Prevention of recurrences is difficult, but preventing dehydration and prescribing a prophylactic course of penicillin during winter may help.
The treatment of repeated attacks is more difficult, and several different methods have been tried.
Radiotherapy
This was used for several years, despite it being considered useless by several researchers more than 30 years ago. In fact, the literature contains virtually no evidence in favour of this method of treatment, and yet radiotherapy was being used as the sole treatment at several centres. Its popularity probably rested on its perceived efficacy in reducing the mortality from acute bacterial parotitis.
Ductligation
This has been used successfully by many doctors, recommend it as a simple and effective treatment, though at least one study had described varying results.
Parotidectomy
Parotidectomy has always been the gold standard for obtaining permanent relief.
With this operation, however, one is faced with the risk of facial nerve injury; this is especially relevant in recurrent parotitis, where repeated infections result in fibrosis of the gland.
Tympanic Neurectomy
This procedure has recently been recommended as an effective procedure, with good results in 70% cases. Its aim is to destroy secretomotor fibres to the parotid gland thus abolishing/reducing its secretion. The authors recommend extensive interruption of the secretomotor fibres by thoroughly drilling into the hypotympanum and below the basal turn of the cochlea.

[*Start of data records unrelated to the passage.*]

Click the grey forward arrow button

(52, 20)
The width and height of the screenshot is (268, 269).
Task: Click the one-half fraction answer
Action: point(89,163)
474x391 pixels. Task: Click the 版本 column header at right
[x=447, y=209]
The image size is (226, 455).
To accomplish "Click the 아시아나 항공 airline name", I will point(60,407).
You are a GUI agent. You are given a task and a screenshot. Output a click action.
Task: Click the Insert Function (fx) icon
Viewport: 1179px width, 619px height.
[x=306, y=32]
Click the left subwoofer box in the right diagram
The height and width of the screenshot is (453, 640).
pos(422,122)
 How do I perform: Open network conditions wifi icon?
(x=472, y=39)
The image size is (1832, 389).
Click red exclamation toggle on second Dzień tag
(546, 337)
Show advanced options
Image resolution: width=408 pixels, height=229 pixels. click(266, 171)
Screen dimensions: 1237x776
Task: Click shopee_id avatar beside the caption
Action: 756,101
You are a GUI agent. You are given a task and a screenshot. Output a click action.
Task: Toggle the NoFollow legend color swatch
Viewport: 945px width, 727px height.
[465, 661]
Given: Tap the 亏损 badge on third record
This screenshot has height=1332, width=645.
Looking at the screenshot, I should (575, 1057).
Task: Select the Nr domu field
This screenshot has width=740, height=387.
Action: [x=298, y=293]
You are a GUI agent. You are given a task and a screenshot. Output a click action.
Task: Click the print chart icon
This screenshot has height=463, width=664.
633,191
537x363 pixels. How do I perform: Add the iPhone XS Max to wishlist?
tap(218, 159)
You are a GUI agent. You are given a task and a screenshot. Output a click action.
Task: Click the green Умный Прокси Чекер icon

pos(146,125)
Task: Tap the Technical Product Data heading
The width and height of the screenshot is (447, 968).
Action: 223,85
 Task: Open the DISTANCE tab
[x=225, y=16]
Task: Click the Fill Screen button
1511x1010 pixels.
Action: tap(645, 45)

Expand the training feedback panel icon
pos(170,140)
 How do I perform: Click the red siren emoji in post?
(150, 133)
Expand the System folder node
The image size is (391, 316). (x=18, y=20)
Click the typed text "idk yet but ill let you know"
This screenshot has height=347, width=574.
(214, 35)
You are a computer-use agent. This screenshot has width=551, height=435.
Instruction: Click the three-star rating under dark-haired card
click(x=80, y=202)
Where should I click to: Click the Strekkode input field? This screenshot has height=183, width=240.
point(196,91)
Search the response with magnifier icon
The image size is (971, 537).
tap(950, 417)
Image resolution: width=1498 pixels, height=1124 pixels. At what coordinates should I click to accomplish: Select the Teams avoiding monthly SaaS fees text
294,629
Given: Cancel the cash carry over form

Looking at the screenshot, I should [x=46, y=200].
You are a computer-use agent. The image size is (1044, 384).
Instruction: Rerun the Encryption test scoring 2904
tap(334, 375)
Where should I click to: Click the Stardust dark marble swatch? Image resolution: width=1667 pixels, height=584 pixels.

Nerve regeneration and incomplete sectioning are probably responsible for the early and late failures; it is therefore necessary that the procedure is performed by an experienced otologist.
Other Methods
Various other treatment options have been studied. Intraductal tetracycline instillation as an effective, low risk treatment. They hypothesised that tetracycline produced acinar atrophy.
Some studies found that performing a sialographic study itself resulted in significant improvement of symptoms. The hypothesis was that improvement resulted as a result of the flushing, dilating, and antiseptic actions of the iodine containing dye.
Finally, the fact that many patients seem to recover spontaneously has led researchers to support a conservative approach. About 56% adults and 64% children recovered with only symptomatic treatment, over a five year period. Symptoms may be disappeared by the age of 22 in 23 of 25 patients. A conservative approach therefore is recommended for children, with more aggressive treatment being reserved for the 40% adults and 4% of children whose symptoms persist or worsen.